Pipeline Pattern implementation in Scala

Primary LanguageScalaMIT LicenseMIT

Pipeline Pattern

In software engineering, a pipeline consists of a chain of processing elements (processes, threads, coroutines, functions, etc.), arranged so that the output of each element is the input of the next; the name is by analogy to a physical pipeline.

alt text

The filter transforms or filters the data it receives via the pipes with which it is connected. A filter can have any number of input pipes and any number of output pipes.

The pipe is the connector that passes data from one filter to the next. It is a directional stream of data, that is usually implemented by a data buffer to store all data, until the next filter has time to process it.

Introduction

This project allows you to implement the pipeline pattern while creating reusable pipelines in your Scala applications. You can create pipelines consisting of one or more filters and then process them synchronous or asynchronous. Pipeline processing is initiated by some payload(input) and this payload will be passed and transformed from filter to filter in order to complete the required process.

Usage

In order to create a pipeline you must specify type of initial payload.

import com.cosmin.pipeline.Pipeline

val pipeline = Pipeline[Int, Int]()

Operations in a pipeline i.e. filters can be classes that extends Filter trait or pure functions that receive a input and returns processed input. In the below example we add Sqrt filter and an anonymus filter who creates a string message with the sqrt value of the input.

import com.cosmin.pipeline.{Filter, Pipeline}

class Sqrt extends Filter[Int, Double] {
  override def execute: Int => Double = input => Math.sqrt(input)
}

val pipeline = Pipeline[Int, Int]() | new Sqrt | (sqrt => s"Sqrt: $sqrt!")

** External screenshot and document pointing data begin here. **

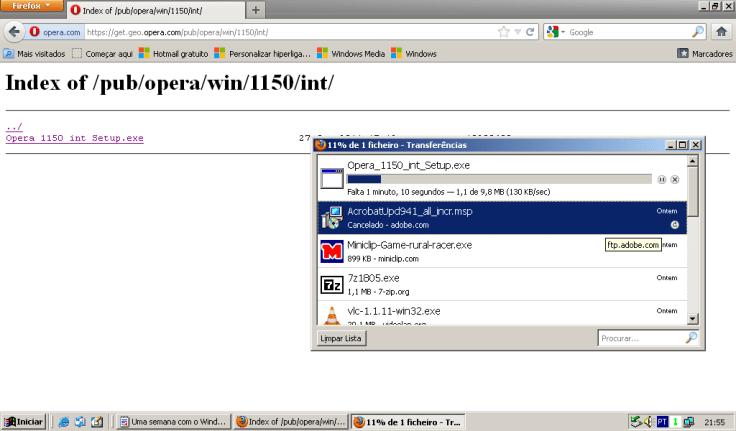This screenshot has width=736, height=431.
Task: Open the Hotmail gratuito bookmark
Action: (x=175, y=54)
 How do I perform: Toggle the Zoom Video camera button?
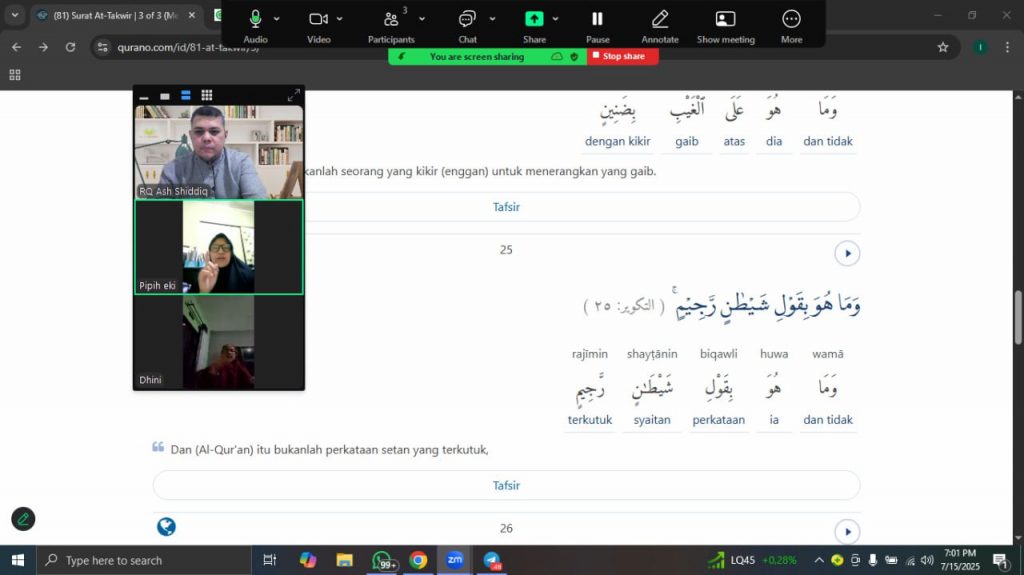click(x=318, y=19)
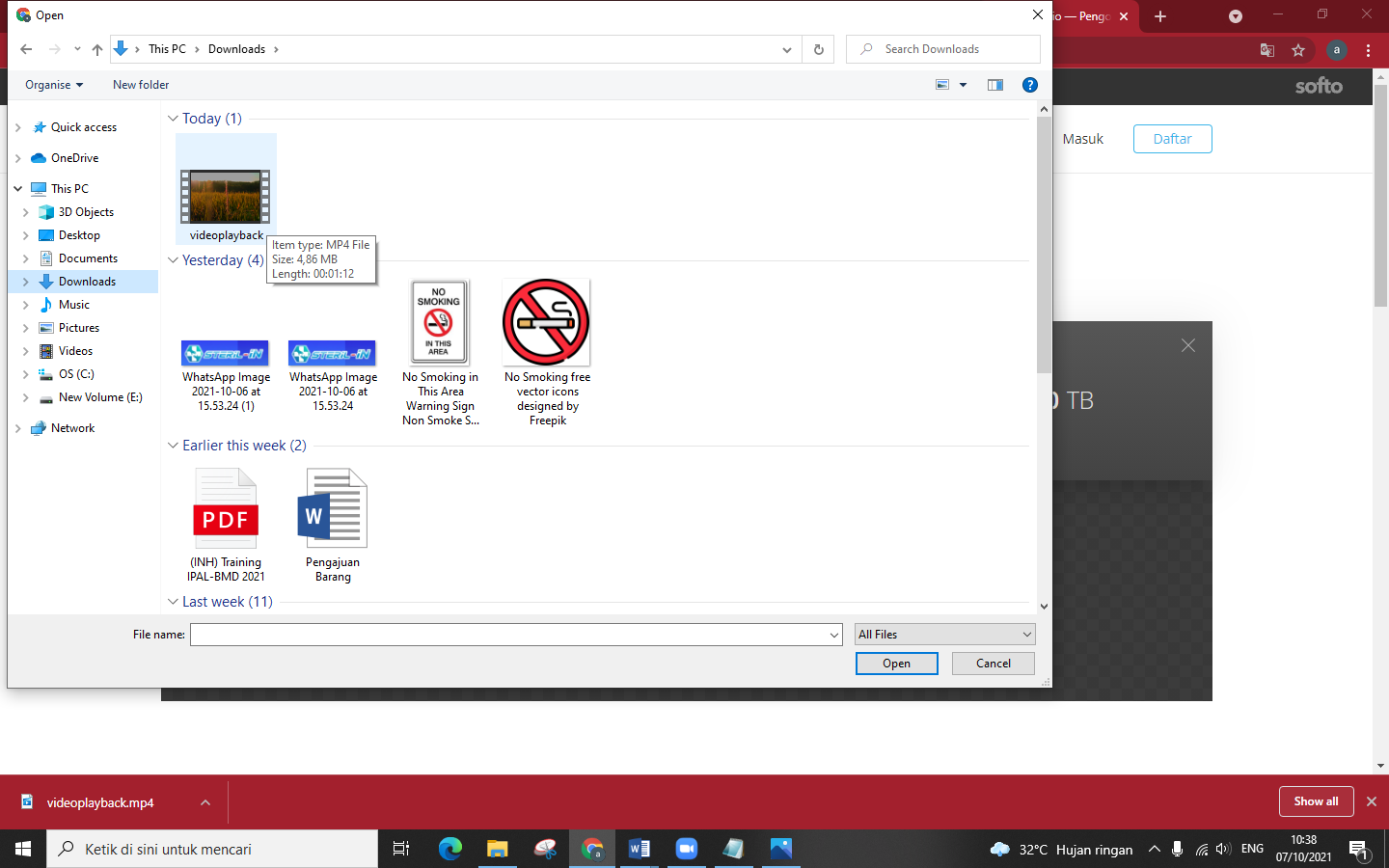Click the search magnifier in Search Downloads
Viewport: 1389px width, 868px height.
pyautogui.click(x=865, y=48)
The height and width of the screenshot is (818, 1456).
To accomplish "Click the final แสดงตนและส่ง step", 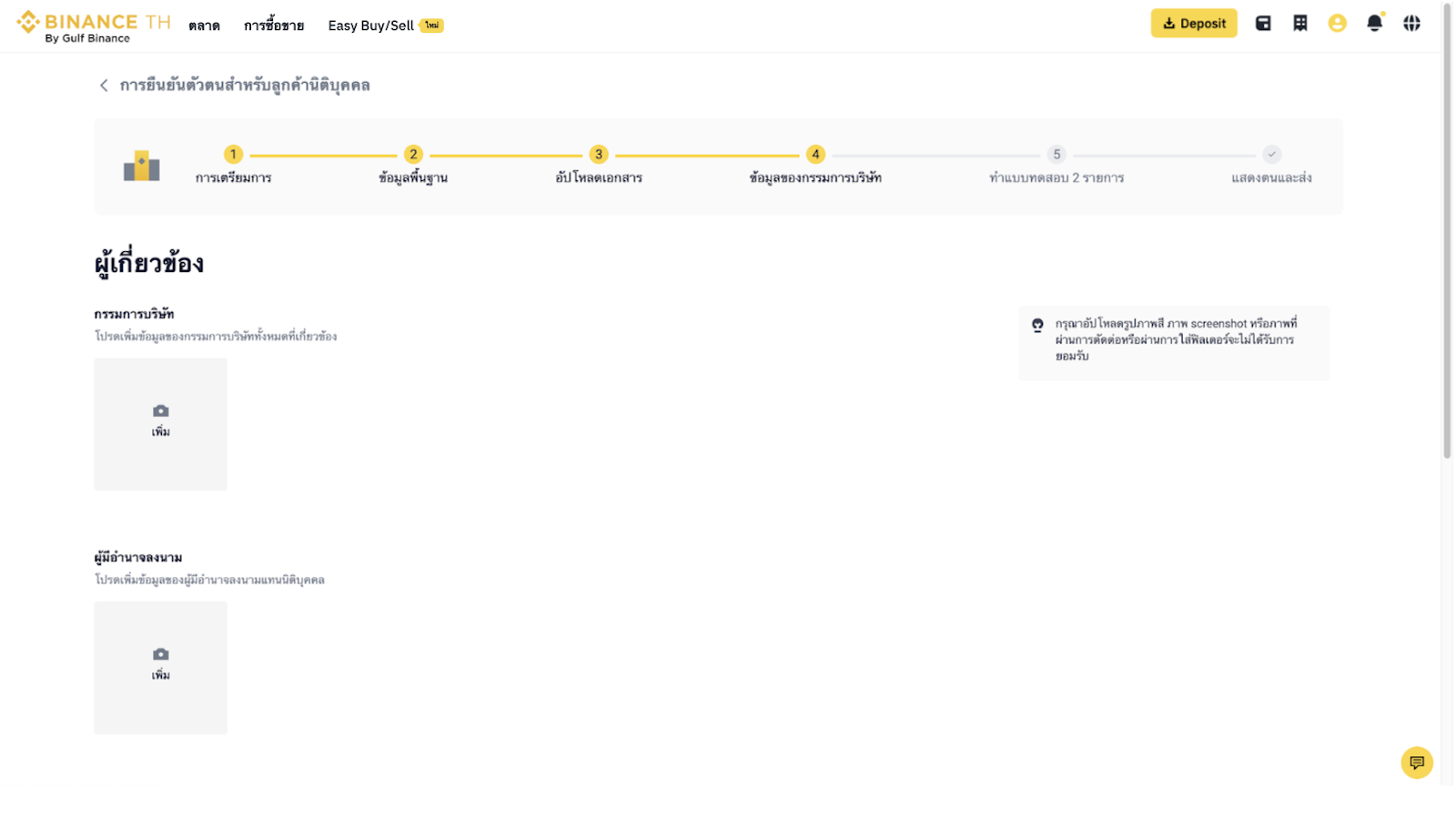I will click(1271, 155).
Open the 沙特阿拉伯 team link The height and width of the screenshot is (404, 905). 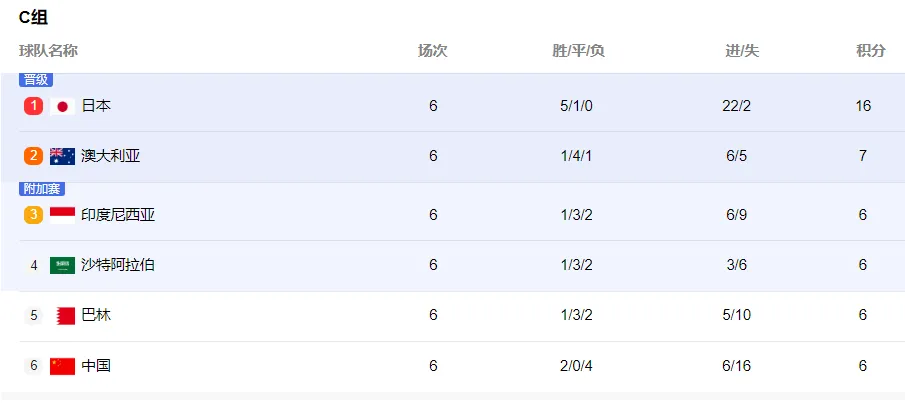tap(118, 265)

After pipeline filters was added we can process them using execute method of pipeline who take as parameter initial payload and a callback(onComplete) as curried parameter to be called when pipeline was processed. Callback receive as input parameter a Try object with the value of the last filter output in case of success.

pipeline.execute(4) {
  case Success(output) => println(output)// print to console: Sqrt: 2.0!
}

Word Count Example

Objective: count appearances of a word in text file
    cat "myText.txt" | grep "hello" | wc -l
Define filters
import com.cosmin.pipeline.{Filter, Pipeline}
import scala.io.Source

class Cat() extends Filter[String, Seq[String]]{
  override def execute: String => Seq[String] = file => Source.fromFile(file).getLines.toSeq
}

object Cat {
  def apply(): Cat = new Cat()
}

class Grep(word: String) extends Filter[Seq[String], Seq[String]] {
  override def execute: Seq[String] => Seq[String] = lines => lines.filter(_.contains(word))
}

object Grep {
  def apply(word: String): Grep = new Grep(word)
}

class Count extends Filter[Seq[String], Int] {
  override def execute: Seq[String] => Int = lines => lines.count(_ => true)
}

object Count {
  def apply(): Count = new Count()
}
Building the pipeline
import com.cosmin.pipeline.{Filter, Pipeline}
val pipeline = Pipeline[String, String]() | Cat() | Grep("hello") | Count()
Execute the pipeline
 pipeline.execute("myText.txt") {
    case Success(output) => println(s"word 'hello' was found on $output lines")
  }

Code above print to console 'word 'hello' was found on 3 lines' for the file https://github.com/cosminseceleanu/scala-pipeline/blob/master/myText.txt

ToDo

  • async examples
  • executor using akka actors
  • tests